Extracted records
· · ·

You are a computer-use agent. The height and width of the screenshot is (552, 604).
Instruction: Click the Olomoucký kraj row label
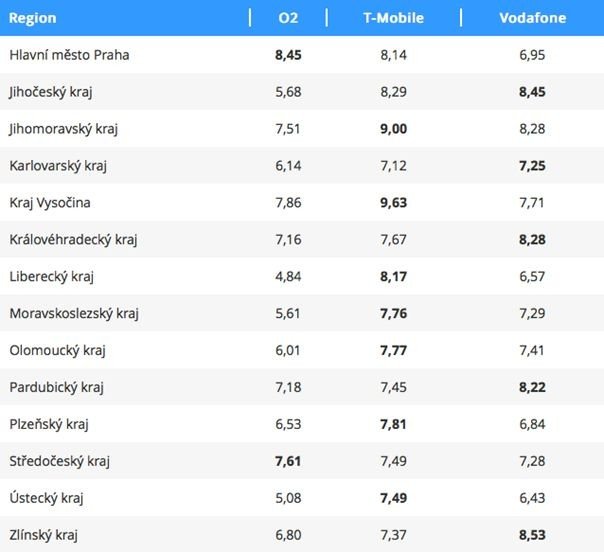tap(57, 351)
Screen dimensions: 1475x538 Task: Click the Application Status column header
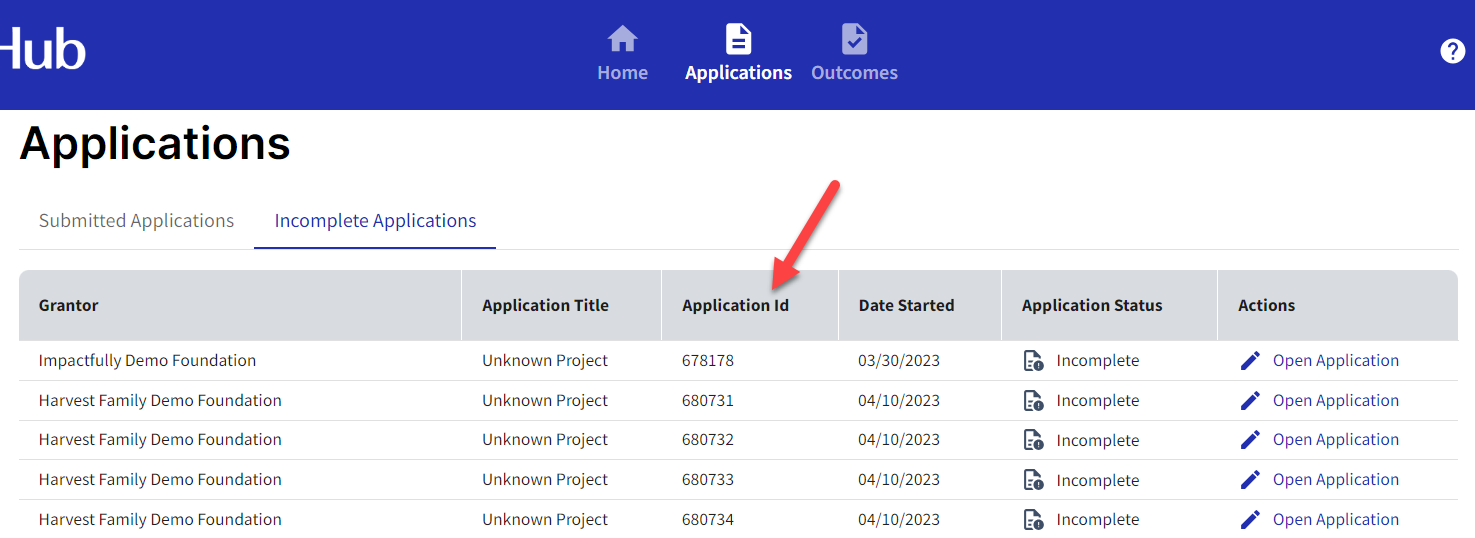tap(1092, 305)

· · ·

To do:
No pictures belong in the answer. It must repeat exactly the lines from the line with "Instruction: Click the" through the final line of the records.

Expected answer:
Instruction: Click the Olomoucký kraj row label
tap(57, 351)
Screen dimensions: 1475x538 Task: Click the Application Status column header
tap(1092, 305)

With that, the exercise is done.